The court had heard the pair had allegedly called Rooney "attention seeking" and "nasty". However, Vardy's barrister claimed that she had been referring to someone else.
17 May 2022
The court heard that Wayne Rooney was asked by his then England manager, Roy Hodgson, to ask his teammate Jamie Vardy to get his wife to "calm down".
England's then all-time record goalscorer said he "carried out that instruction" to have a word with his teammate but he insisted that it was Mr Vardy's business if the message was relayed to his wife.

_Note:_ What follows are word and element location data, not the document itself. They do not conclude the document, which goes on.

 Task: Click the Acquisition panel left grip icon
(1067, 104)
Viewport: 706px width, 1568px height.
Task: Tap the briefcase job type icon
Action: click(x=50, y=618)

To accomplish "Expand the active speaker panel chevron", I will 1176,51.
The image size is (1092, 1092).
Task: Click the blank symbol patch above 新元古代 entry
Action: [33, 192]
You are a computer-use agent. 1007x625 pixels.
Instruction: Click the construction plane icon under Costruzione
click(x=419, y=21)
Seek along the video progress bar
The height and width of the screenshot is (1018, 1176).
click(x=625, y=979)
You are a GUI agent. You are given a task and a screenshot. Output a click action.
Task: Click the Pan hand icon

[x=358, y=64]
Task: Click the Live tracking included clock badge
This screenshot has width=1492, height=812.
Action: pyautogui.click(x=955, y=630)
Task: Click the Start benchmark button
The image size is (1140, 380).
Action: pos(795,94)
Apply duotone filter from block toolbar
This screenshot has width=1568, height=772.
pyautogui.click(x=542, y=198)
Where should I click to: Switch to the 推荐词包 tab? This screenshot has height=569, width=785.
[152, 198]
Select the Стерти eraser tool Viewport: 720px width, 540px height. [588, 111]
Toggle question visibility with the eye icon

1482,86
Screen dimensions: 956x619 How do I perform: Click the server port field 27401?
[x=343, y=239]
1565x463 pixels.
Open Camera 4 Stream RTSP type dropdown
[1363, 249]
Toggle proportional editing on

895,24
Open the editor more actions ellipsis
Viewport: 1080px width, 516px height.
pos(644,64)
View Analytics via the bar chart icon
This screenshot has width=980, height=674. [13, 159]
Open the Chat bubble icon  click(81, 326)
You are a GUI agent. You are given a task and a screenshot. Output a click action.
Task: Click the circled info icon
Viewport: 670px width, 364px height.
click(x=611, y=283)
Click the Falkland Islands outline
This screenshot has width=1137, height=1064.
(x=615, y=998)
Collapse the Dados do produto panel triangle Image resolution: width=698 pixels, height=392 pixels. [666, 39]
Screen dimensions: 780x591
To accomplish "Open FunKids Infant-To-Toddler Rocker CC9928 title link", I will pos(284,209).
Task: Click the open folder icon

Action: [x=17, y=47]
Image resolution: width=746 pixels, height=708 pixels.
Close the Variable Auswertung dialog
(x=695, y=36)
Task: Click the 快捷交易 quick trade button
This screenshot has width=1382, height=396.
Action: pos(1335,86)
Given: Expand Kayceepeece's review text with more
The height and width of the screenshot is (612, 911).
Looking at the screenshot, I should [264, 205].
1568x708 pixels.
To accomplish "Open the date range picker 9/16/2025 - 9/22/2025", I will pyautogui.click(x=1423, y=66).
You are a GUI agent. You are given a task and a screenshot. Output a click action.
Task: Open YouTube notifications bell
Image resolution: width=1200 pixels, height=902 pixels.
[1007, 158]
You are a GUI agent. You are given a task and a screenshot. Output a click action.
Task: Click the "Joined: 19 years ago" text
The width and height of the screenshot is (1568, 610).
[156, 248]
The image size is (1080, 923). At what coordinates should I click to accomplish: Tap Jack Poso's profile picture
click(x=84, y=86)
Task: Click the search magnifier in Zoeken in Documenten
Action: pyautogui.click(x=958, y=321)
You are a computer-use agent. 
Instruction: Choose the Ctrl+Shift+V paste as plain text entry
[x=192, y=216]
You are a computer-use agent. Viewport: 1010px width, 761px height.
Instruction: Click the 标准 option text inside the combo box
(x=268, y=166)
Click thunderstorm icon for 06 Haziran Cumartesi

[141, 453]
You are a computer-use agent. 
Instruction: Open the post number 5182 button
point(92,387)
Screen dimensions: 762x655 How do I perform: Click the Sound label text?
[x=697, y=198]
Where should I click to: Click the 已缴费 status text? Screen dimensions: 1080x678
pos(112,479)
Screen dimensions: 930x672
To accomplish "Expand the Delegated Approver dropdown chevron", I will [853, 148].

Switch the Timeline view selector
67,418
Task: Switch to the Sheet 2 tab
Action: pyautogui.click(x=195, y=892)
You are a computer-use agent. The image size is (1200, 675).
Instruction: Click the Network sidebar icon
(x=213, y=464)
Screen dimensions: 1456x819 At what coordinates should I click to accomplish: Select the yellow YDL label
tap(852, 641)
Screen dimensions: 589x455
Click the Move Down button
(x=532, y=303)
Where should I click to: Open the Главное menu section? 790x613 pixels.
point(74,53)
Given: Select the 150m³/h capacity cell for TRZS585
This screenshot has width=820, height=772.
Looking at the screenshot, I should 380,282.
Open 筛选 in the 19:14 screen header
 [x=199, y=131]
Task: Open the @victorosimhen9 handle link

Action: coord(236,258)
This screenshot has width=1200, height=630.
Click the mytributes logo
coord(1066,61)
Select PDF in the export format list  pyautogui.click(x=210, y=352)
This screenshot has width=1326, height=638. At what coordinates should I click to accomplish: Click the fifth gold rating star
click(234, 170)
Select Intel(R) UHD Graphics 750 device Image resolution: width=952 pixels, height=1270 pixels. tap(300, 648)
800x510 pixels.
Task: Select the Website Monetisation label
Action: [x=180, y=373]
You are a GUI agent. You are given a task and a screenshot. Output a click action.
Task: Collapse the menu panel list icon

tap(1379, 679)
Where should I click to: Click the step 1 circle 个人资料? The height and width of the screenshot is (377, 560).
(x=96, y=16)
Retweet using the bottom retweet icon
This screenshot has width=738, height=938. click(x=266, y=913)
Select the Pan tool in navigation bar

The court heard that Wayne Rooney had watched Coleen become "a different mother" and "a different wife", noted ITV News.
19 May 2022
On the final day of the trial, Rooney's lawyer told the High Court that Vardy was a "highly unreliable witness". As Sherborne told the court that Vardy lied under oath and deleted evidence, she walked out of the courtroom.
20 May 2022
A 313-page bundle of evidence was released, including pictures from Rooney's Instagram account and screenshots where Vardy complained to her husband Jamie Vardy that she was being made a "scapegoat" during Euro 2016, reported London's The Standard.
29 July 2022
Vardy lost her High Court libel case against Rooney, bringing the so-called Wagatha Christie trial to an end.
7 October 2024
Lawyers for Coleen Rooney and Rebekah Vardy returned to court in October in a dispute over the £1.8 million legal bill from the high-profile "Wagatha Christie" libel battle in 2022.
The "latest court showdown" came almost exactly five years after Rooney sparked the original epic "ding-dong", said The Sun, where Vardy was ordered to pay 90% of Rooney's legal costs after unsuccessfully suing her for libel.
But in a three-day hearing, Vardy's lawyers argued the sum of Rooney's legal costs should be reduced due to what they said was "serious misconduct" by Rooney's legal team. However, a judge ruled that it was "not an appropriate case" to reduce the amount of money Vardy should pay.